The reason Amoris laetita (AL)is rightly called a “catastrophe” is summarized in the already infamous paragraph 301, in which Francis announces nothing less than an excuse from culpability for those living in relationships — divorce and “remarriage” and cohabitation — which the Church has constantly reprobated as living in sin. According to Francis, however:

“The Church possesses a solid body of reflection concerning mitigating factors and situations. Hence it can no longer simply be said that all those in any “irregular” situation are living in a state of mortal sin and are deprived of sanctifying grace. More is involved here than mere ignorance of the rule. A subject may know full well the rule, yet have great difficulty in understanding “its inherent values”, or be in a concrete situation which does not allow him or her to act differently and decide otherwise without further sin.”

Consider the implications of this absolutely astonishing papal pronouncement: According to Francis, it can “no longer” be said that all those who are objectively living in sin are actually guilty of sin, but rather some — and how would Francis or anyone else know which of them — are living in a state of grace. This would mean that people engaging in what the Catechism of the Catholic Church calls “permanent and public adultery” and as well as those engaging in habitual fornication could continue to engage in adultery and fornication without need of absolution even if they know they are contradicting the moral law, whose “inherent value” they have “difficulty in understanding…”

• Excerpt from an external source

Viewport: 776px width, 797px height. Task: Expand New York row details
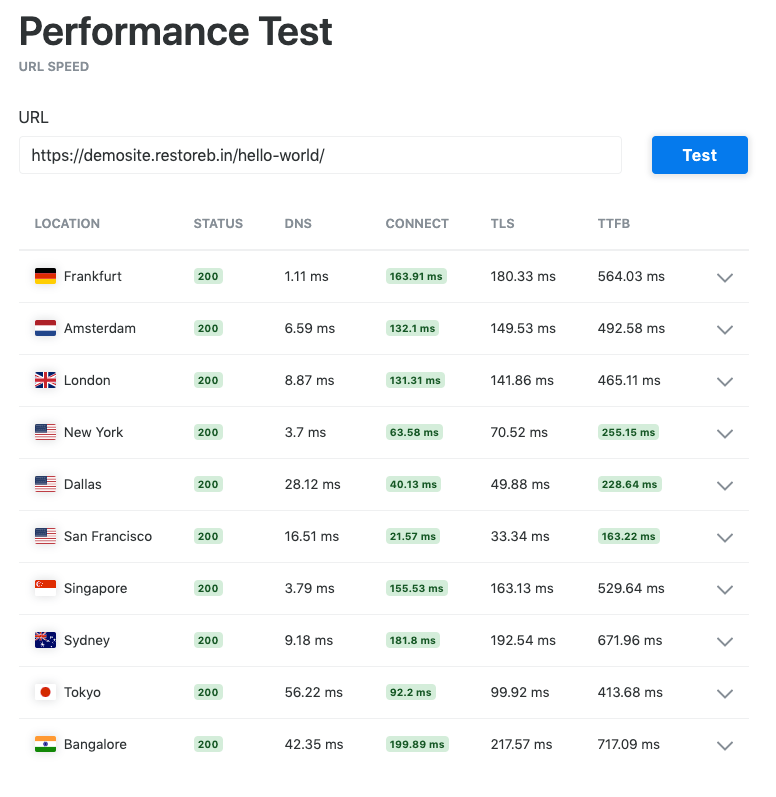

Francis dares to support this monstrous proposal — for which alone this document should be covered with opprobrium until the end of time — with a blatantly misleading citation to Saint Thomas’s observation in the Summa Theologiae, concerning the infused moral virtues (i.e., those animated by supernatural charity), that “Certain saints are said not to possess certain [infused] virtues, in so far as they experience difficulty in the acts of those virtues, even though they have the habits of all the virtues.”

This is utter nonsense. Infused virtues, unlike the corresponding acquired ones, are animated by divine grace, not merely the habit of acting virtuously. Saint Thomas is not discussing sinners who engage in continuing adultery and fornication, but rather canonized saints who possessed supernatural charity, and thus the infused virtues, but had some difficulty exercising certain of them.  None of the saints, at least once they became saintly, engaged in any form of habitual and objectively mortally sinful conduct.

What a shameful abuse of the Angelic Doctor, and for such a wretched purpose as the coddling of habitual sins of the flesh!  As a clearly aghast Fr. Gerald Murray observed during the EWTN panel discussion sharply critical of AL: “I can’t believe a good group of Thomists won’t have a response to that.”

In paragraph 304, AL commits another outrageous abuse of the teaching of the Angelic Doctor.  Francis selectively quotes Saint Thomas as follows concerning the general precepts of the natural law:

“Although there is necessity in the general principles, the more we descend to matters of detail, the more frequently we encounter defects… In matters of action, truth or practical rectitude is not the same for all, as to matters of detail, but only as to the general principles; and where there is the same rectitude in matters of detail, it is not equally known to all… The principle will be found to fail, according as we descend further into detail.  (ST, I-II, Q. 94, art. 4).”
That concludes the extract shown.